Interest in this technology has expanded rapidly in recent years due to its techno-economic and environmental advantages. Numerous studies have focused on the optimization of the CO_2_ electroreduction process to formate, exploring various catalytic materials, particularly Bi, Sn, or In (Figure), along with the system parameter optimization and electrode composition. These efforts have yielded promising laboratory-scale results, achieving Faradaic efficiencies above 90% and formate concentrations exceeding 300 g L^–1^. Such achievements have paved the way for the scaling-up of the technology, with two main objectives: (i) expanding the active area of the CO_2_-to-formate electrolyzers to process larger CO_2_ volumes in a single pass; and (ii) boosting formate production capacity to compete with conventional routes and enable industrial implementation of this technology.
However, scaling up from laboratory devices, with active areas of only a few cm^2^ and CO_2_ flow rates of a few mL min^–1^, to pilot or industrial-scale electrolyzers, with active areas in the hundreds or thousands of cm^2^ capable of processing large CO_2_ streams, introduces multiple challenges across the electrochemical system configuration.

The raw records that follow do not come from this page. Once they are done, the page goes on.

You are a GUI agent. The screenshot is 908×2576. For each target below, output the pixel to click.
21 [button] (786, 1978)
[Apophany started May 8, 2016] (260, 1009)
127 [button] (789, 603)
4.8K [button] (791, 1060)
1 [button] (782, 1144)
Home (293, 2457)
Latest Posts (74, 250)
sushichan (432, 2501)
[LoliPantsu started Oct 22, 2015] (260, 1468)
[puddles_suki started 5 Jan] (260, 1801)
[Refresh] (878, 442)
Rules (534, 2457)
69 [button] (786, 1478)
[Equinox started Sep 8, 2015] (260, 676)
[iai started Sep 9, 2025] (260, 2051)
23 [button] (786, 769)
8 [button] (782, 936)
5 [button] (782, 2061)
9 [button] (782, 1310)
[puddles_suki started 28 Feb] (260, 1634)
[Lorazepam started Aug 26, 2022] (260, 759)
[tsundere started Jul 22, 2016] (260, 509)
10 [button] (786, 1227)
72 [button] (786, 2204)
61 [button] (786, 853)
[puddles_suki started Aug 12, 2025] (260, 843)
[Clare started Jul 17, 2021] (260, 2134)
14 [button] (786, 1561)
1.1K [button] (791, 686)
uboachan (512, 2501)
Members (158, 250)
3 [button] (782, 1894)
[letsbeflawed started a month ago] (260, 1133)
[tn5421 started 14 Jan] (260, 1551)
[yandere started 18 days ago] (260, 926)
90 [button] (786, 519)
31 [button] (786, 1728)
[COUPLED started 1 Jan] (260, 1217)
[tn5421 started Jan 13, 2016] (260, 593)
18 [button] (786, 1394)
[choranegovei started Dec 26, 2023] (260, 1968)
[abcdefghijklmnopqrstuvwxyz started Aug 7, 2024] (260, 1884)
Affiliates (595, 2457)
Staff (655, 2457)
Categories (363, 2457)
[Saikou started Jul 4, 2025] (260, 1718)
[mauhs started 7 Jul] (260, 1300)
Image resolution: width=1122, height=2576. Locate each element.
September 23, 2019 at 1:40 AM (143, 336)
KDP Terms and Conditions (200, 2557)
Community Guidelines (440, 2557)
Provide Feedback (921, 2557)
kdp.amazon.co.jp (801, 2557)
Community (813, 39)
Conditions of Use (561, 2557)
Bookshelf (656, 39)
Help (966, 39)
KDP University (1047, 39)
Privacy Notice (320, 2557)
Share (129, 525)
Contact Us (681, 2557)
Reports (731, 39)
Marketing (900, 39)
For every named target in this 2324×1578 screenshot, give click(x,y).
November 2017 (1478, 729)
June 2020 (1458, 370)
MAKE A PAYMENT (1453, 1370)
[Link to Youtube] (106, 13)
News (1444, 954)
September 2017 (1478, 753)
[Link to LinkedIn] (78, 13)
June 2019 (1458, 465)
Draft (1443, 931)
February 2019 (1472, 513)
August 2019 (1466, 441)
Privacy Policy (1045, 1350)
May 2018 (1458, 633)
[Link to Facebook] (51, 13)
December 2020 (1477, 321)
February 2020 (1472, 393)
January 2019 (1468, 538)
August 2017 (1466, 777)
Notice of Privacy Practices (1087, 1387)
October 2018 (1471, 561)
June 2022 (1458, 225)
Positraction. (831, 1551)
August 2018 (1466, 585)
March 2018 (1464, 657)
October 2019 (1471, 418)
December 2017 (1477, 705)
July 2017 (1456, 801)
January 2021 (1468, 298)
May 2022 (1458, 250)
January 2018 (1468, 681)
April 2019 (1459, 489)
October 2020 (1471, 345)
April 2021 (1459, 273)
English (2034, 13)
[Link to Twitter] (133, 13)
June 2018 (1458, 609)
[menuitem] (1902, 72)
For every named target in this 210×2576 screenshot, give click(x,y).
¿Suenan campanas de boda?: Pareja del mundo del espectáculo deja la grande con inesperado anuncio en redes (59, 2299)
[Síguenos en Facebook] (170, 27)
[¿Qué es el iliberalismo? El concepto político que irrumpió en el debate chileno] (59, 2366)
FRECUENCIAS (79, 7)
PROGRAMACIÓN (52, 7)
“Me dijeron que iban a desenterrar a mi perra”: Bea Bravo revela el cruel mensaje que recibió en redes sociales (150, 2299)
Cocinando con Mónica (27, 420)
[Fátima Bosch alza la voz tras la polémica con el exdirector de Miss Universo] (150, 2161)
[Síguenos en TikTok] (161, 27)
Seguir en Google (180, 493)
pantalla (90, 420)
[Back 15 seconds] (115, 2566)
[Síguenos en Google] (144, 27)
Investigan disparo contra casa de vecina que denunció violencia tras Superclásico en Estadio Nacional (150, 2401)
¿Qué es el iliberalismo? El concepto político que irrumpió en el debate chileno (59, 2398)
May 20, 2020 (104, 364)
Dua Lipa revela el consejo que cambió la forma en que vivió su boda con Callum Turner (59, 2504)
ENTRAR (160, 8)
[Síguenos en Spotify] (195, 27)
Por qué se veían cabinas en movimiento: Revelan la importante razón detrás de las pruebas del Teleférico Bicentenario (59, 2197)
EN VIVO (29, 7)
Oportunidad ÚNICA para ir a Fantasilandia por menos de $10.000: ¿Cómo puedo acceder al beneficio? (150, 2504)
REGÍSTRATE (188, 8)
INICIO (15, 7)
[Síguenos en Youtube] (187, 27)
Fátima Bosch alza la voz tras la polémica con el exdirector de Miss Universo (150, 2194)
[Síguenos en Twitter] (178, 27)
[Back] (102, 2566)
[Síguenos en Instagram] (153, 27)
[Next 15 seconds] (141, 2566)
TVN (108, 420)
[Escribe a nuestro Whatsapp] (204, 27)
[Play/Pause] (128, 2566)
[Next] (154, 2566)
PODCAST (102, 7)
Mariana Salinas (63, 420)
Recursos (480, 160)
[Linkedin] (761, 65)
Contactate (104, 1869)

The first key aspect is electrode preparation, particularly the working electrode or cathode, which plays a decisive role in achieving efficient CO_2_ conversion. A wide variety of electrode configurations are used at the cathode or working electrode, including flat plates, thin film electrodes, and catalyst-coated membranes.? However, gas diffusion electrodes (GDEs) and membrane electrode assemblies (MEAs) are among the most suitable configurations for scale-up, as their structures allow the processing of gaseous CO_2_ streams, reducing mass transfer resistance and enhancing productivity toward formate. ?,? On the one hand, GDEs enable the diffusion of gaseous CO_2_ through the electrode structure to reach the catalytic surface. Typically, a GDE consists of a conductive, macroporous, and hydrophobic carbon-based substrate connected to the power source, onto which the catalyst layer (CL) is deposited. A microporous layer (MPL), composed of carbon materials and polymers, may be placed between the substrate and the catalyst to enhance CO_2_ mass transport. This electrode configuration promotes efficient three-phase contact between the gas, liquid electrolyte, and solid catalyst, offering key advantages such as maintaining high CO_2_ concentrations at the reaction interface and enabling operation at high current densities. ?,? On the other hand, an MEA features a sandwich-like structure composed of three functional layers.? At its core lies an ion-exchange membrane, typically a cation exchange membrane, which enables proton transport from the anode to the cathode. The cathode and the anode are placed in direct contact with the membrane to minimize mass and energy transfer resistances.? This integrated configuration is essential for achieving efficient electrochemical performance and high product selectivity.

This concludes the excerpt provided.